Why cache misses happen more when more data is prefetched on ARM?

Question

I'm using OProfile to profile the following function on a raspberry pi 3B+. (I'm using gcc version 10.2 on the raspberry (not doing cross-compilation) and the following flags for the compiler: -O1 -mfpu-neon -mneon-for-64bits. The generate assembly code are included at the end.)

void do_stuff_u32(const uint32_t* a, const uint32_t* b, uint32_t* c, size_t array_size)
{
  for (int i = 0; i < array_size; i++)
  {

    uint32_t tmp1 = b[i];
    uint32_t tmp2 = a[i];
    c[i] = tmp1 * tmp2;
  }
}

I'm looking at L1D_CACHE_REFILL and PREFETCH_LINEFILL these 2 cpu events. Looking at the doc, PREFETCH_LINEFILL counts the number of cache line fill because of prefetch, and L1D_CACHE_REFILL counts the number of cache line refill because of cache misses. I got the following results for the above loop:

array_size	array_size / L1D_CACHE_REFILL	array_size / PREFETCH_LINEFILL
16777216	18.24	8.366

I would imagine the above loop is memory bound, which is somehow confirmed by the value 8.366: Every loop instance needs 3 x uint32_t which is 12B. And 8.366 loop instances needs ~100B of data from the memory. But the prefetcher can only fill 1 cache line to L1 every 8.366 loop instances, which has 64B by the manual of Cortex-A53. So the rest of the cache accesses would contribute to cache misses, which is the 18.24. If you combine these two number, you get ~5.7, that means 1 cache line fill from either prefetch or cache miss refill every 5.7 loop instances.
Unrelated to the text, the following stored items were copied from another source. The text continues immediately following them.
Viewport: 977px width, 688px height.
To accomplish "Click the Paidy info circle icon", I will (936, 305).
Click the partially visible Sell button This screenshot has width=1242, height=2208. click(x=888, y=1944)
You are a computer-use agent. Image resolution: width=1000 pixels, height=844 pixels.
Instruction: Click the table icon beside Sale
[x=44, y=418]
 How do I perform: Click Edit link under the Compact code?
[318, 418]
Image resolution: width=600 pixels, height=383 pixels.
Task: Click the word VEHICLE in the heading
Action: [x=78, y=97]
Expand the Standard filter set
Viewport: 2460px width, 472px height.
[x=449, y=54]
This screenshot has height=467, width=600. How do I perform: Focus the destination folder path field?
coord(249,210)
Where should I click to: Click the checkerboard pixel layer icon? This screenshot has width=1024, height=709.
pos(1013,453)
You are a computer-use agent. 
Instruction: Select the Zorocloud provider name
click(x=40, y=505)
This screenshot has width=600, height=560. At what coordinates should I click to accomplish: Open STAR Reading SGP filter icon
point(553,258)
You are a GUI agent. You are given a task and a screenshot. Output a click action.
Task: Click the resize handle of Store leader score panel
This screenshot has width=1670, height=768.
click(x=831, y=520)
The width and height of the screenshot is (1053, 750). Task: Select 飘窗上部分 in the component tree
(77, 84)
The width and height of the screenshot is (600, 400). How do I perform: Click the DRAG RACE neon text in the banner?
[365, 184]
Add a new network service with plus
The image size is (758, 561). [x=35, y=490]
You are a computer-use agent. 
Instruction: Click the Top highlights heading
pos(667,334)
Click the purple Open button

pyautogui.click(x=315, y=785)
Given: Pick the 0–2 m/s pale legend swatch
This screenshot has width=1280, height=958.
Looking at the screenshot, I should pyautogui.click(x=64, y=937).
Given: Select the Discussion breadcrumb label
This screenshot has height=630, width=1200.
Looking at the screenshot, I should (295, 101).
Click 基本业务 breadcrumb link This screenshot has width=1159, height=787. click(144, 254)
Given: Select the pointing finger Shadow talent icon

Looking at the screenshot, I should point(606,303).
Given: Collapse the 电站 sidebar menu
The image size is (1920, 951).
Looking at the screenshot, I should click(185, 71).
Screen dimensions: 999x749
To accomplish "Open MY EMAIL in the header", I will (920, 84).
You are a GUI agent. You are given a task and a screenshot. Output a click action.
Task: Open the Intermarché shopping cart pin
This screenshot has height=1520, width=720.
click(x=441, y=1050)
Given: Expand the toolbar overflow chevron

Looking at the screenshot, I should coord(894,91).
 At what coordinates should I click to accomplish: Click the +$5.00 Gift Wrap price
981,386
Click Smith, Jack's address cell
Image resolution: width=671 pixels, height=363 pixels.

And 5.7 loop instances needs 5.7 x 3 x 4 = 68B, more or less consistent with the cache line size.

Then I added more stuff to the loop, which then becomes the following:

void do_more_stuff_u32(const uint32_t* a, const uint32_t* b, uint32_t* c, size_t array_size)
{
  for (int i = 0; i < array_size; i++)
  {

    uint32_t tmp1 = b[i];
    uint32_t tmp2 = a[i];
    tmp1 = tmp1 * 17;
    tmp1 = tmp1 + 59;
    tmp1 = tmp1 /2;
    tmp2 = tmp2 *27;
    tmp2 = tmp2 + 41;
    tmp2 = tmp2 /11;
    tmp2 = tmp2 + tmp2;
    c[i] = tmp1 * tmp2;
  }
}

And the profiling data of the cpu events is something I don't understand:

array_size	array_size / L1D_CACHE_REFILL	array_size / PREFETCH_LINEFILL
16777216	11.24	7.034

Since the loop takes longer to execute, the prefetcher now only needs 7.034 loop instances to fill 1 cache line. But what I don't understand is why cache missed also happens more frequently, reflecting by the number 11.24, compared to 18.24 before? Can someone please shed some light on how all these can be put together?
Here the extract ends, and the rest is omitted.